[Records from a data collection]

Segment Open

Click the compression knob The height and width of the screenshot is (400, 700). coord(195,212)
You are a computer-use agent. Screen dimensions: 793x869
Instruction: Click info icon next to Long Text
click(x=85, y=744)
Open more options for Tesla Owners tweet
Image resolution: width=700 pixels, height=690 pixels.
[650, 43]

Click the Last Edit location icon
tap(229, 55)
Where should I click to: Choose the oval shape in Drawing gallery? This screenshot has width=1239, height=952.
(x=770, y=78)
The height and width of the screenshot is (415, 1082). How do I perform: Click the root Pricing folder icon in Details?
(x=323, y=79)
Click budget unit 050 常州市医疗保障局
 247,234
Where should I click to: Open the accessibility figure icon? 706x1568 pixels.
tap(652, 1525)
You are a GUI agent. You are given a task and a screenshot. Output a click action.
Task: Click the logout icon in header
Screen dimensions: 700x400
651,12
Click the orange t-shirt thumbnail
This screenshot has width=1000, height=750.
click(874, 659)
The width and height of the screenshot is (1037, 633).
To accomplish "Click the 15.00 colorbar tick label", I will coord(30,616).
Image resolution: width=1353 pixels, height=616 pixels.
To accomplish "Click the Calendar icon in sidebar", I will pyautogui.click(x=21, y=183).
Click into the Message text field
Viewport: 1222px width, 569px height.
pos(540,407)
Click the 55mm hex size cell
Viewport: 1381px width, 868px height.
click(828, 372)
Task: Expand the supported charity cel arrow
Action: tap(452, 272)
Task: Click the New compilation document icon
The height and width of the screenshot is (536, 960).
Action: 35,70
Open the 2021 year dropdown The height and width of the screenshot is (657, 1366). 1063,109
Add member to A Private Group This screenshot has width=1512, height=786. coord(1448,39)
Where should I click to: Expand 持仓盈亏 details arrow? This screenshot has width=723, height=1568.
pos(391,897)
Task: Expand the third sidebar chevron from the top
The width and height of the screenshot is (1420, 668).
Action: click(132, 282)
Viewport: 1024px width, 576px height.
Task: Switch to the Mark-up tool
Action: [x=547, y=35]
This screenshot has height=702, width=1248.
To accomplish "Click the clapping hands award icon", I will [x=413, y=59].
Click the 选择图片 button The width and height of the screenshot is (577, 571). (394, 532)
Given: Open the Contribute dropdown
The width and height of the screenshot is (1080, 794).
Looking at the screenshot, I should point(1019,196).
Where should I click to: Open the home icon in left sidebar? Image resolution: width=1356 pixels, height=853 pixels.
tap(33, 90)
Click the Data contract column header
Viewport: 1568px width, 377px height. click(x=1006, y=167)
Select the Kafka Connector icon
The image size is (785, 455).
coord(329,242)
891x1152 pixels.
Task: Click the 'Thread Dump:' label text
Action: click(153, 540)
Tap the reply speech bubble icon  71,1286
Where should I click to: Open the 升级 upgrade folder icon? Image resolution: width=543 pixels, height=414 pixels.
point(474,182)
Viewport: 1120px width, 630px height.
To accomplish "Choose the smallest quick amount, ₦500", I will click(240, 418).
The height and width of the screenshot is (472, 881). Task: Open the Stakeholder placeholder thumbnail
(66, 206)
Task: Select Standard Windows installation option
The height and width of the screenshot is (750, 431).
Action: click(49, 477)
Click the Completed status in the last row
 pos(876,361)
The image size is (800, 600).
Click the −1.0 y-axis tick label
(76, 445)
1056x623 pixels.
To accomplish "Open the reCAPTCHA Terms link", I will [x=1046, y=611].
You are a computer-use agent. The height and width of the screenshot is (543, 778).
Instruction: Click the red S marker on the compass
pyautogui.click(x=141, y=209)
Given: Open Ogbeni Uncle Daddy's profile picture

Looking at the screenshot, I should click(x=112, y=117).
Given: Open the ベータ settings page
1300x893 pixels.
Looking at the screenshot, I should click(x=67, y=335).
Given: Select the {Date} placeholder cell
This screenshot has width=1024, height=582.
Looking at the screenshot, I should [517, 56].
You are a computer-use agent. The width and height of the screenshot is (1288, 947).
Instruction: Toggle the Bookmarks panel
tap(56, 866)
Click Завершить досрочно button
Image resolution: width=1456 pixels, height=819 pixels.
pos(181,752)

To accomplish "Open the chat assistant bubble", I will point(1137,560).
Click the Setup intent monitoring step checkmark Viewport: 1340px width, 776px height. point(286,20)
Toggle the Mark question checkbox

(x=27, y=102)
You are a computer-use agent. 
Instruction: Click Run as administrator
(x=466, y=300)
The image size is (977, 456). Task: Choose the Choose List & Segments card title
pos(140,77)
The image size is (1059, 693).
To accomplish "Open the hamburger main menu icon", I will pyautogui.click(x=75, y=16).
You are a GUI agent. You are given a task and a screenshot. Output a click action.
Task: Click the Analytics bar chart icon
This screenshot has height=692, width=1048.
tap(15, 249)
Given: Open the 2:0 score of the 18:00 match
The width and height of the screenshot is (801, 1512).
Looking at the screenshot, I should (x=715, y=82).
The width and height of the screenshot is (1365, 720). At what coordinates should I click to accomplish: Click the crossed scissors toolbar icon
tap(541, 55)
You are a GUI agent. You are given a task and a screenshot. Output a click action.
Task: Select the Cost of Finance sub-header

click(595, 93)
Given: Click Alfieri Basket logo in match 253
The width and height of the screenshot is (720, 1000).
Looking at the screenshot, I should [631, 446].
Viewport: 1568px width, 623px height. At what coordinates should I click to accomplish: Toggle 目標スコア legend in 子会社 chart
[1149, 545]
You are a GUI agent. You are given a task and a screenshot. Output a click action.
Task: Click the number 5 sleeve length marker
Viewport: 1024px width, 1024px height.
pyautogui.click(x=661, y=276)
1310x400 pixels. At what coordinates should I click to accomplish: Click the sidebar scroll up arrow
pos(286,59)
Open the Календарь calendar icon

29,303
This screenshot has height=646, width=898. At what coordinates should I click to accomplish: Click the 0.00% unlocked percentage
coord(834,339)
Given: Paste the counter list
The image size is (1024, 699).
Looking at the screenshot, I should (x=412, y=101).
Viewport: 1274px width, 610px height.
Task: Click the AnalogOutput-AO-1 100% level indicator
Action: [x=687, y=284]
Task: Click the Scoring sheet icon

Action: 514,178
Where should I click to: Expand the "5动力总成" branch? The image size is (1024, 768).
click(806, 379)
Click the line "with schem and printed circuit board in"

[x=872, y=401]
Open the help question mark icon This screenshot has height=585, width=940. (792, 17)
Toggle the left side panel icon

Segment Closed

◆ Problem statement ◆
Copy out the line holding "Open the Календарь calendar icon" along with all lines after it through the end of the entries, exactly and only these.

◆ Written answer ◆
Open the Календарь calendar icon

29,303
This screenshot has height=646, width=898. At what coordinates should I click to accomplish: Click the 0.00% unlocked percentage
coord(834,339)
Given: Paste the counter list
The image size is (1024, 699).
Looking at the screenshot, I should (x=412, y=101).
Viewport: 1274px width, 610px height.
Task: Click the AnalogOutput-AO-1 100% level indicator
Action: [x=687, y=284]
Task: Click the Scoring sheet icon

Action: 514,178
Where should I click to: Expand the "5动力总成" branch? The image size is (1024, 768).
click(806, 379)
Click the line "with schem and printed circuit board in"

[x=872, y=401]
Open the help question mark icon This screenshot has height=585, width=940. (792, 17)
Toggle the left side panel icon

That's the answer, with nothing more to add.